0

I would like to ask a question for a numpy array below.

I have a dataset, which has 50 rows and 15 columns and I created a numpy array as such:

x=x.to_numpy()

My aim is compare each row with other rows(elementwise and except itself) and find whether if there is any row which all values smaller than that row.

Sample table:

a b c         
1 6 2
2 6 8
4 7 12
7 9 13

for example for row 1 and row2 there is no such a row. But rows 3,4 there is a row which all values of row 1 and row 2 are smaller than all those. So the algorithm should return the count 2 (which indicates the row 3 and 4).

Which Python code should be implemented to get this particular return.

I have tried a bunch of code, but could not reach a proper solution. So if anyone has an idea on that I would be appreciated.

Yash Mehta
  • 2,025
  • 3
  • 9
  • 20
  • "Smaller" as in `<=` or as in `<`? (It makes a difference as to whether we need to explicitly exclude the current row or not.) – Ture Pålsson Dec 17 '22 at 09:32

1 Answers1

0

Edit: Pure-numpy solution

(x.reshape(-1, 1, 3) > x.reshape(1, -1, 3)).all(axis=2).any(axis=1).sum()

Explanation

The hard part is to think in 3d, so I start in 2d, with simple comparison of numbers. Imagine you have x=np.array([1,2,3,4]) and you want to compare all elements of x to all other elments of x, making a matrix 4x4 matrix of booleans.

What you would do, is to reshape x as a column of values on one side, and as a line on the other. So two 2d arrays: one 4x1, the other 1x4.

Then, when performing an operation among those two arrays, broadcasting will create a 4x4 array.

Just to visualize it, instead of comparison, let's do this

x=np.array([1,2,3,4])
x.reshape(-1,1) #is
#[[1],
# [2],
# [3],
# [4]]
x.reshape(1,-1) #is
# [ [1,2,3,4] ]
x.reshape(-1,1)*10+x.reshape(1,-1) #is therefore
# [[11, 12, 13, 14],
#  [21, 22, 23, 24],
#  [31, 32, 33, 34],
#  [41, 42, 43, 44]]

# Likewise 
x.reshape(-1,1)<x.reshape(1,-1) # is
#array([[False,  True,  True,  True],
#       [False, False,  True,  True],
#       [False, False, False,  True],
#       [False, False, False, False]])

So, all we have to do is the exact same thing. But with values being length-3 1d arrays instead of scalars:
x.reshape(-1, 1, 3) > x.reshape(1, -1, 3)

Broadcasting will make this, as in previous example, a 2d array of all x[i]>x[j], except that x[i], x[j] and therefore x[i]>x[j] are not values, but 1d length 3 arrays. So our result is a 2d array of length 3 1d array, aka a 3d array.

Now we just have to do our all, any, sum on this. For x[i] to be considered x[j], we need all the values of x[i] to be > to all values of x[j]. Hence the all on axis 2 (the axis of length 3). Now we have a 2d matrix telling for each i,j if x[i]>x[j].

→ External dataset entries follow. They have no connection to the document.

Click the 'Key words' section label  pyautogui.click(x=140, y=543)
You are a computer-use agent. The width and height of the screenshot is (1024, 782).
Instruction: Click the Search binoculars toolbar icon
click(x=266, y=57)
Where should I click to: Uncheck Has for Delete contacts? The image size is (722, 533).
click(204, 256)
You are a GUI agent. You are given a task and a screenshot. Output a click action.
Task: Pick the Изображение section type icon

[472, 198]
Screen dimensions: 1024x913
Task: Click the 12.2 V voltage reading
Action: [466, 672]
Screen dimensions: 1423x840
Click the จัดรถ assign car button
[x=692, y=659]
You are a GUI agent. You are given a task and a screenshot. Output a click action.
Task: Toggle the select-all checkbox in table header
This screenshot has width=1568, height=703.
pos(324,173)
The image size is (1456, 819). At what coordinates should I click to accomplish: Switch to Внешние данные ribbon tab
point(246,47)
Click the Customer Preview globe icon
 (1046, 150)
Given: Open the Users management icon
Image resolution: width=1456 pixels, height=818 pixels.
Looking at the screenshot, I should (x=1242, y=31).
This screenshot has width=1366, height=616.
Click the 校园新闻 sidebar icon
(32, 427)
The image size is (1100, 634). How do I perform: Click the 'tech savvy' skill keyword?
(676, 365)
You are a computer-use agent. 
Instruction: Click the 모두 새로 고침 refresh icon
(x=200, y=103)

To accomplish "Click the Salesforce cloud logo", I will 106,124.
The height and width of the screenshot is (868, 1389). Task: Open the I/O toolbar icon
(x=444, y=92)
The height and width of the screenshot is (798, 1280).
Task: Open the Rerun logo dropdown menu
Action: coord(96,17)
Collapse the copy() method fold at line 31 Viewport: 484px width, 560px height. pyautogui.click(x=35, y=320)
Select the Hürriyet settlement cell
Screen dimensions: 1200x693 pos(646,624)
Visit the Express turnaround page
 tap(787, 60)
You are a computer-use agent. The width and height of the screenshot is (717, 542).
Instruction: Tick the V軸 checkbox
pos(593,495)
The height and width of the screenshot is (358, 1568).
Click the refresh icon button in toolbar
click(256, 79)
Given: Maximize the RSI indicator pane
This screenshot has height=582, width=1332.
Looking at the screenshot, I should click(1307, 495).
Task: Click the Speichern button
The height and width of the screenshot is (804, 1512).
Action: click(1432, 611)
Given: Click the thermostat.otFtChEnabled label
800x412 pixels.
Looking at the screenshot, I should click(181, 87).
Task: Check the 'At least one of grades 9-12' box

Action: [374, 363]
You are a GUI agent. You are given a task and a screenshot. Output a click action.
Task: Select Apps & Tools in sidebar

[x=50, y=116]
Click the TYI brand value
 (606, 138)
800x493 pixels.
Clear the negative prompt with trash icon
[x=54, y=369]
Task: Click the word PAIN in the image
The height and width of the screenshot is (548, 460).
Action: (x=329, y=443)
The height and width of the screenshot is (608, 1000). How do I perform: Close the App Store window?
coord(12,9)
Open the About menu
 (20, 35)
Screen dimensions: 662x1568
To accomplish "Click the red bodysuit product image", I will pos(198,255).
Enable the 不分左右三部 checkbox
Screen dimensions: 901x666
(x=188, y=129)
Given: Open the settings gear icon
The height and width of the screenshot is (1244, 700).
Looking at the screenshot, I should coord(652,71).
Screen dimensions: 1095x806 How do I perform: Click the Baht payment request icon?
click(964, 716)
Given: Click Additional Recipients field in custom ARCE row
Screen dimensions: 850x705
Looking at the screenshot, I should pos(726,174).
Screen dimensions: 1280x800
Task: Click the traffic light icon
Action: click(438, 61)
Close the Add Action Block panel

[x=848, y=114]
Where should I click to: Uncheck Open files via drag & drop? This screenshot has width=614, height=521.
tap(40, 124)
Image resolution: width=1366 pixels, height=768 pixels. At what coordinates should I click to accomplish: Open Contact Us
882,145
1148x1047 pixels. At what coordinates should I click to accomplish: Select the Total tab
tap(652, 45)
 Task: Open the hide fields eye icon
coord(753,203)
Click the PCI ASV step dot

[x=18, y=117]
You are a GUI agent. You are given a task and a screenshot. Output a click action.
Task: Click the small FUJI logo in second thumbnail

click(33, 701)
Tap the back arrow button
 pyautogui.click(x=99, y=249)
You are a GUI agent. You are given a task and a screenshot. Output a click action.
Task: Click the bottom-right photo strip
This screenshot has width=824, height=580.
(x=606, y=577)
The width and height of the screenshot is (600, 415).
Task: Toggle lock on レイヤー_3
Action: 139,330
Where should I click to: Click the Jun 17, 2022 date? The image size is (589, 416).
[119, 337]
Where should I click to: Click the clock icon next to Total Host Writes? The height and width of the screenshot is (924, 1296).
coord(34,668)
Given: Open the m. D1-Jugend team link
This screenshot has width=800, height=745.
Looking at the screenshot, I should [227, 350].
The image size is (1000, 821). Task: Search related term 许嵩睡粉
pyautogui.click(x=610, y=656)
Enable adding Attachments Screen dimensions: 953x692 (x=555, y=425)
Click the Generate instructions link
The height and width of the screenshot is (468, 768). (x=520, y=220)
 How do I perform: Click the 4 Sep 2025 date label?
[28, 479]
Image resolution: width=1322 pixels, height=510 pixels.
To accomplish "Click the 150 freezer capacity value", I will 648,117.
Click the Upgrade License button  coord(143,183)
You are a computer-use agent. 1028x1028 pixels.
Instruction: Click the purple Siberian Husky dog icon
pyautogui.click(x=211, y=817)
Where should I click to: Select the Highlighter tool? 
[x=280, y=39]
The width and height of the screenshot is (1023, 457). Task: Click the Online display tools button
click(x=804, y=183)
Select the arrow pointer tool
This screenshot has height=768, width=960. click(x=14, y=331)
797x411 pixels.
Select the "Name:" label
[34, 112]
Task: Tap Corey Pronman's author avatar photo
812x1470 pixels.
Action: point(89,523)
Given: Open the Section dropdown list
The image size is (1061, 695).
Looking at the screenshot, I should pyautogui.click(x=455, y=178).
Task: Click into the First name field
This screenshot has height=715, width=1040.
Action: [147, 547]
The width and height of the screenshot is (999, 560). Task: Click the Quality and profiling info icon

For x[j] to have a smaller counterpart, that is for x[j] to be greater to at least one x[i], we need at least one True on x[j] column. Hence the any(axis=1).

And lastly, what we have at this point is a 1d array of booleans, True if it exists at least one smaller value. We just need to count them. Hence the .sum()

Compound iteration

One-liner (with one loop. Not ideal, but better than 2 loops)

sum((r>x).all(axis=1).any() for r in x)

r>x is an array of booleans comparing each elemnts of row r to each element of x. So, for example, when r is row x[2], then r>x is

array([[ True,  True,  True],
       [ True,  True,  True],
       [False, False, False],
       [False, False, False]])

So (r>x).all(axis=1) is a shape (4,) array of booleans telling if all booleans in each line (because .all iterates through columns only, axis=1) are True or not. In previous example, that would be [True, True, False, False]. (x[1]>x).all(axis=1) would be [False, False, False, False] (first line of x[1]>x contains 2 True, but that is not enough for .all)

So (r>x).all(axis=1).any() tells what you want to know: if there is any line whose all columns are True. That is if there is any True in previous array.

((r>x).all(axis=1).any() for r in x) is an iterator of this computation for all rows r of x. If you replaced the outer ( ) by [, ], you would get a list of True and False (False, False, True, True, to be accurate, as you've alraedy said: False for 1st two rows, True for two others). But no need to build a list here, since we just want to count. A compound iterator will produce result only as the caller will require, and here, the caller is sum.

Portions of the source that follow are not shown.